Flowchart of convolutional neural network training

Table 1 Accuracy and calculation time of test waveform image with different pixel size

Table 2 shows the identification accuracy of the waveform image classifier for the test set obtained using the process described above. The identification accuracy was greater than 95% for NEs and blasting events and was 73.68% for collapses. Among the nine misidentified collapse events, eight were misidentified as blasting events, and among these eight events, the waveform records from some stations were identified as collapses. Taking the collapse event shown in Fig. 3 as an example, (b) and (c) were identified as collapse events, and the rest were identified as blasting; therefore, the event was identified as a blasting. The event needs to be further analyzed to distinguish the collapse from the blasting events.

Table 2 Identification accuracy of the events between 2020 and 2022 using waveform image classifier
Fig. 3
figure 3

Vertical component of ML1.7 collapse in Sishui County, Jining City, Shandong Province

The main frequency and bandwidth of 1578 blasting events and 193 collapse events were calculated. Figure 4 shows the resulting statistics, where the main frequency and bandwidth of most blasting events are larger than those of the collapse events. The T–FS of the blasting and collapse events were calculated separately. Figure 5 shows obvious characteristic differences in the time–frequency domain between a blasting and collapse, i.e., a blasting has a wider bandwidth and a higher main frequency than a collapse.

Fig. 4
figure 4

Spectral feature of blasting and collapse (193 blasting events were selected form 1578 blasting events randomly)

Fig. 5
figure 5

Comparison of time–frequency amplitude spectrum between blasting (ac) and collapse (df) of different epicentral distance

The spectral feature is the overall frequency distribution of the seismic waveform, and the T–FS reflects the variation in the frequency at different time and the variation in the frequency component at the same time. Using the bandwidth and main frequency to identify blasting and collapse, we need to specify the threshold, and different threshold will lead to different classification results, with a certain degree of subjectivity. The T–FS contains time–frequency domain information such as frequency band width, main frequency, and seismic wave energy distribution feature, which has higher accuracy and more stable results, which is convenient for generalization to seismic event identification in different regions.

To exploit the difference between blasting and collapse in the frequency domain, the T–FS image was input into the network model presented in Sect. 4.1 to identify the two event types. Among the blasting events identified by the waveform image classifier, those that were identified as collapses in the records of some stations were reidentified by the T–FS image classifier.

4.3 Results and analysis

The model was trained using 80% of the waveform image, and 20% of the dataset was selected for testing. The identification accuracy rates of NEs, blasting events, and collapse events were 97.50%, 95.87%, and 73.68%, respectively. Table 3 shows the identification accuracy of two-step convolutional neural network. Two-step identification by the T–FS image classifier resulted in an accuracy rate of 95.87% for blasting events and 86.84% for collapses. The combined use of the two classifiers effectively improved the identification accuracy rate of collapses.
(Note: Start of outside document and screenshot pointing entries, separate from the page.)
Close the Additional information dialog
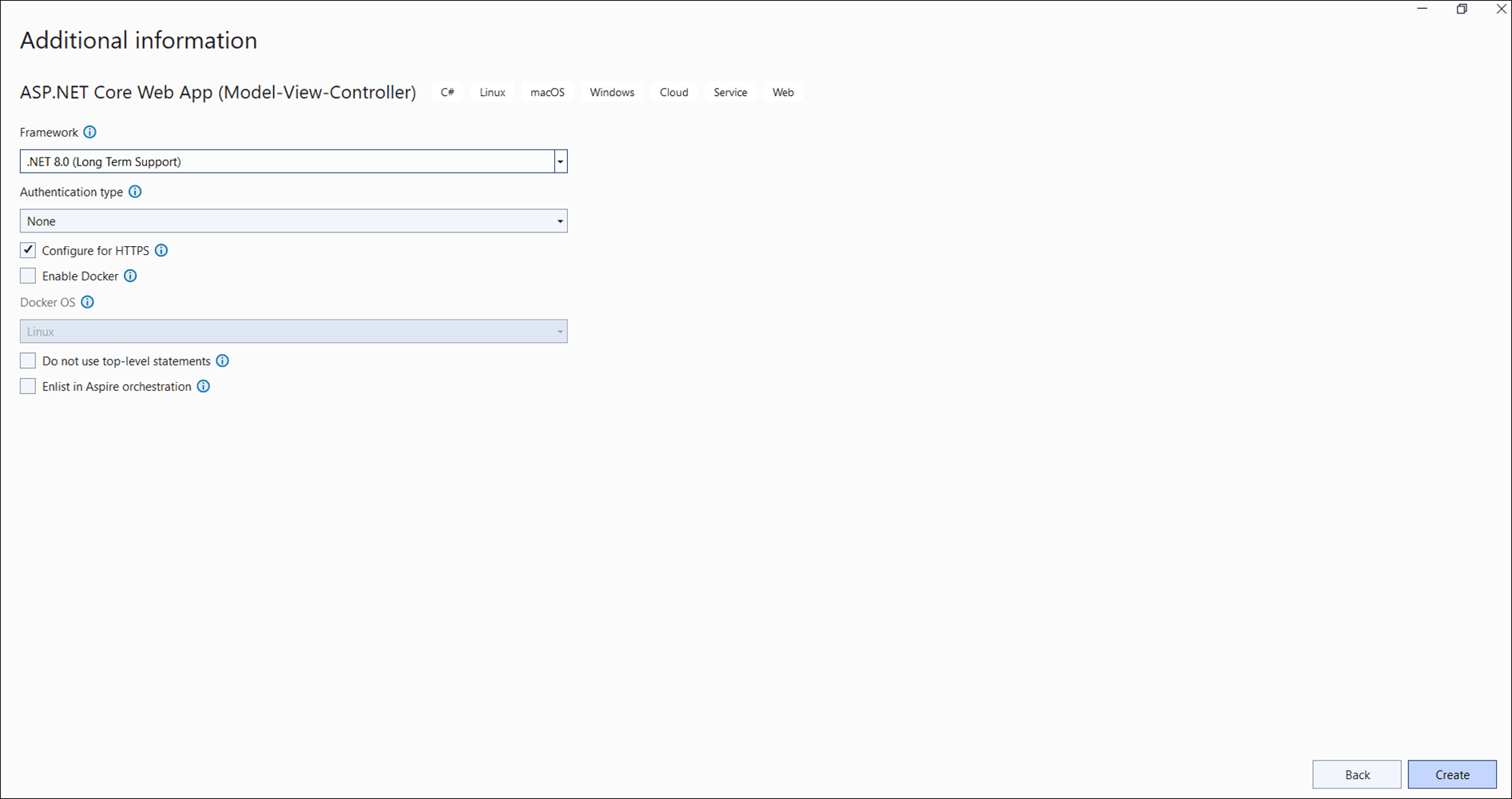The height and width of the screenshot is (799, 1512). point(1501,10)
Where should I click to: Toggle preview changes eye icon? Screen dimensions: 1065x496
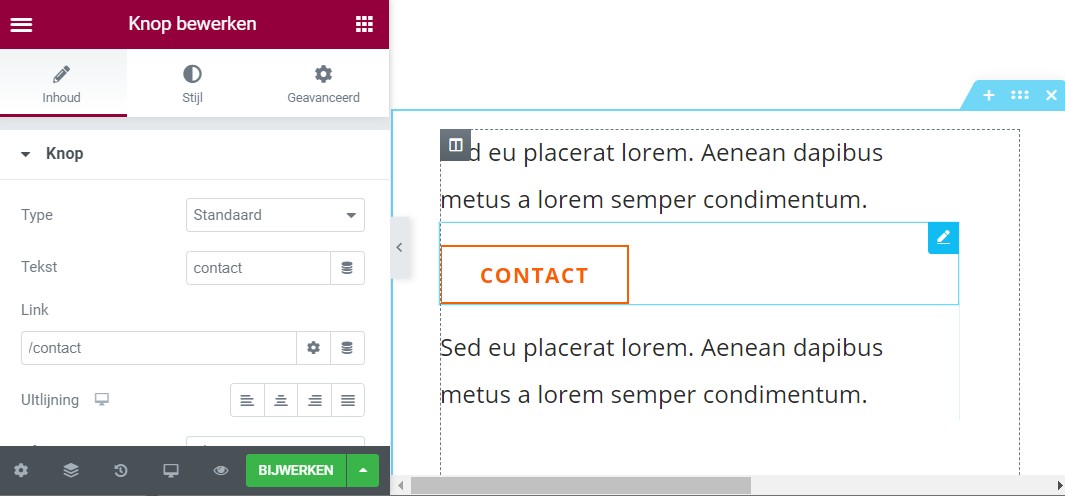221,470
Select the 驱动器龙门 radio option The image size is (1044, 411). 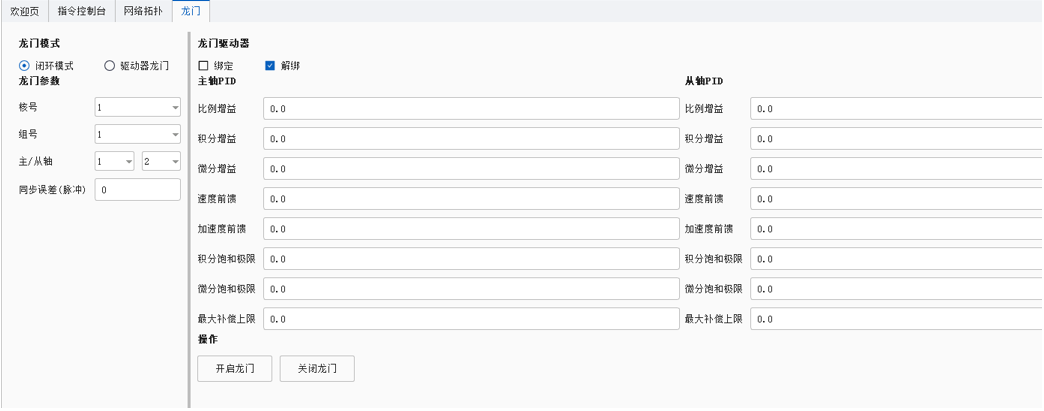110,66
Table 3 Identification accuracy of the events between 2020 and 2022 based on two-step convolutional neural network

In order to illustrate the effectiveness of the two-step method of convolutional neural network in identifying seismic event types, the identification accuracy of the manual classification of seismology experts and support vector machine (SVM) (Fan et al. 2019) and only using waveform image as input of convolutional neural network were compared using Shandong seismic network data, and the comparison results are shown in Table 4.

Table 4 The average identification accuracy of seismic event classification in Shandong Province using different methods

For the seismic events recorded by the Shandong seismic network, the accuracy of manual classification of natural and unnatural seismic events was 92% (Zhou et al. 2021a, b). For the three types of seismic events of Shandong seismic network, seismology experts used different convolutional neural network models to identify them and compare the results (Zhou et al. 2021a, b), and the average accuracy of the best convolutional neural network model was 91.7%. In this paper, the waveform image and T-FS of the three types of events were both used, and the average accuracy is 96.13%, which greatly improves the recognition accuracy.
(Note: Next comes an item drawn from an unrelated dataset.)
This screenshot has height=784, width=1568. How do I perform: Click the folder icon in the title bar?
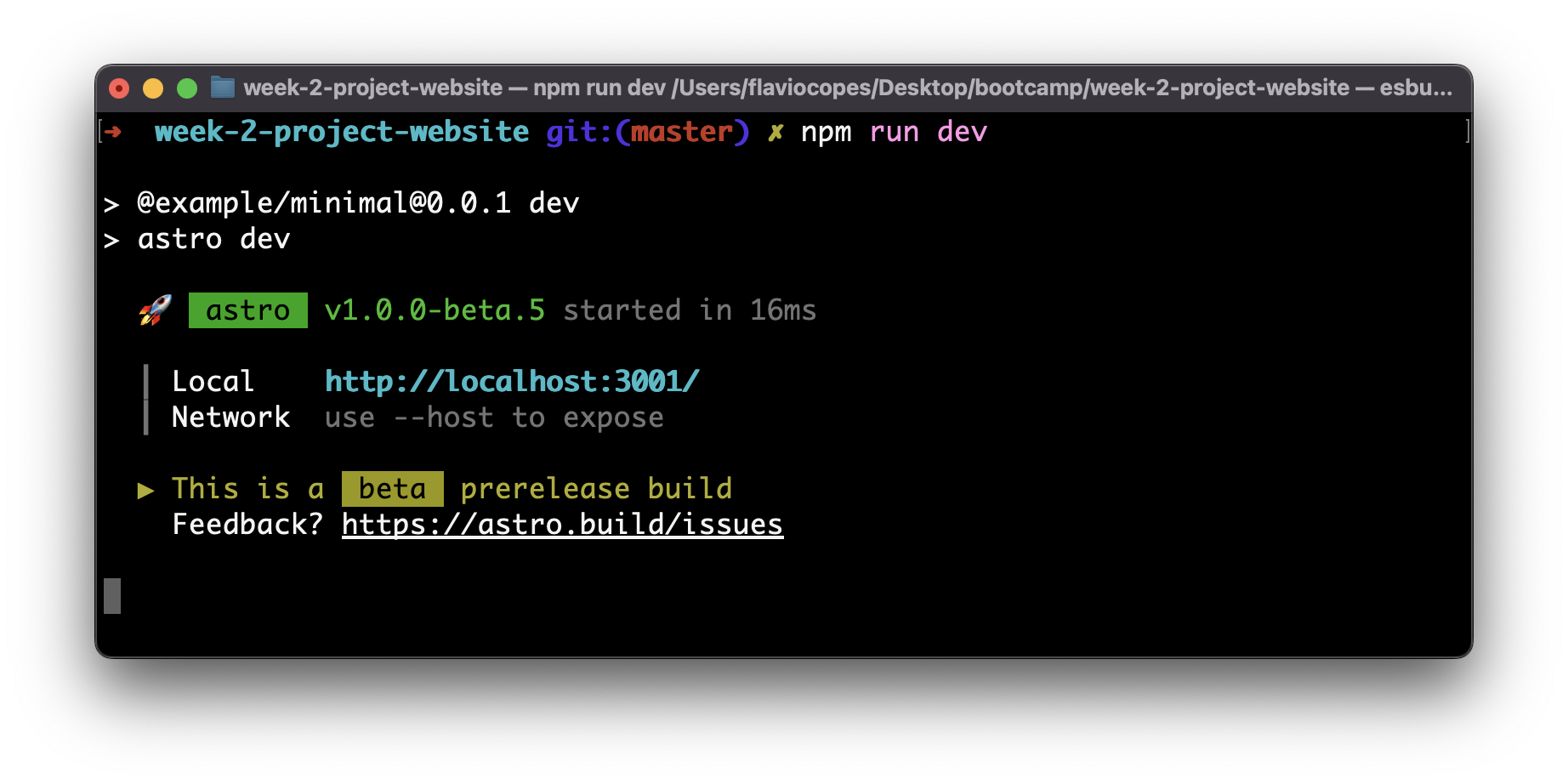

The support vector machine method was used to identify NEs, blasting, and collapse events of Shandong seismic network, and the average accuracy of the three types of events is 91.6–95% using different parameters.
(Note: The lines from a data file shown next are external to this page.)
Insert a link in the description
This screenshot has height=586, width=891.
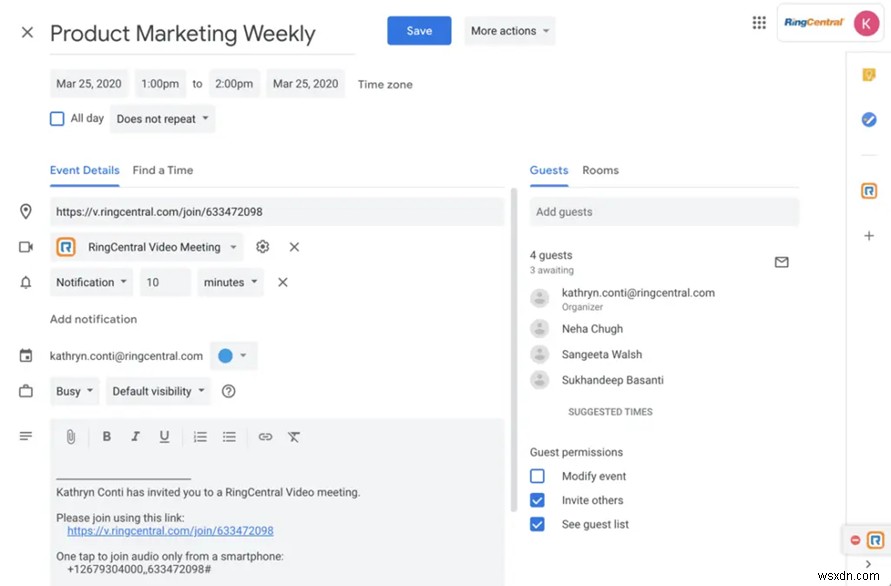[265, 437]
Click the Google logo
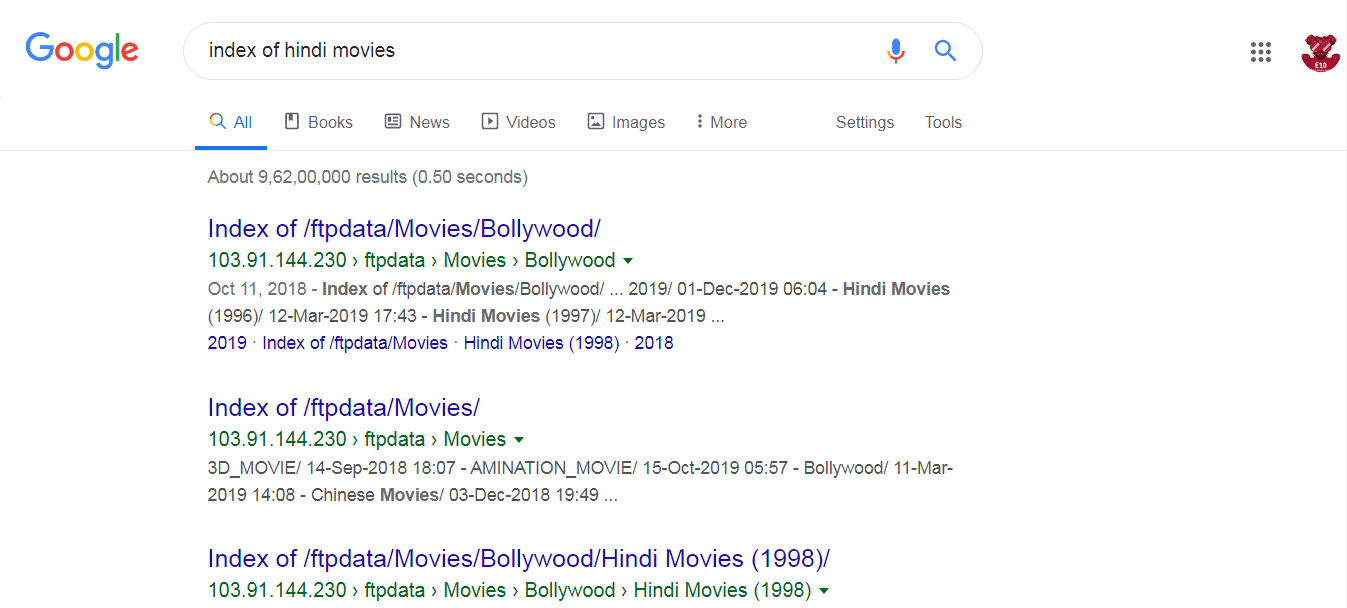This screenshot has width=1347, height=608. [x=82, y=50]
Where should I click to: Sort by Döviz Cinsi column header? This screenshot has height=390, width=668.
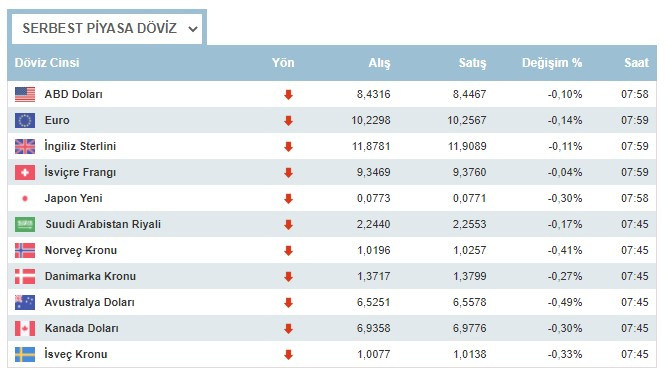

5 Discussion and conclusions

NEs, blasting, and collapse events have different waveform characteristics. In this study, a 7-layer CNN was designed for non-NE identification. First, a waveform image was used as input to obtain a waveform image classifier to identify NE, blasting, and collapse events in Shandong. Second, to address the problems of misidentification of collapse as blasting, a T–FS image classifier was developed with T–FS images as the input, and a two-step CNN was used to achieve non-NE identification with good results. The following insights were gained.

  1. (1)

    To highlight the differences in waveform characteristics, comparison tests were conducted to determine the image ratio and pixel size of the waveforms. Considering the identification accuracy and time cost, the images of three-component seismic waveforms generated at a pixel size of \(160\times 160\) were finally used.

  2. (2)

    A test set of 673 seismic events was established consisting of 320 NEs, 315 blasting events, and 38 collapses. Two classifiers were used to identify event types, with an identification accuracy of 97.50% for NEs, 95.87% for blasting events, and 86.84% for collapses.

  3. (3)

    The types of some ambiguous events cannot be identified by a CNN. For example, some manually tagged collapse events have a downward first motion of all records, resulting in very similar waveforms and T–FS characteristics to those of blasting events. Therefore, it is difficult to make a deterministic identification based on the waveform and T–FS characteristics alone, and more characteristics of similar events must be collated for use as constraints.

In summary, a two-step CNN can be used to identify non-NEs, where the waveform image classifier can achieve high identification accuracy in identifying NEs and blasting events, and the T–FS image classifier, as a complement to the waveform image classifier, can effectively improve the identification accuracy of collapse events. For the few events for which the type cannot be determined from the waveform and T–FS characteristics, specificity can be increased by the addition of constraints, such as the P-wave first-motion polarity.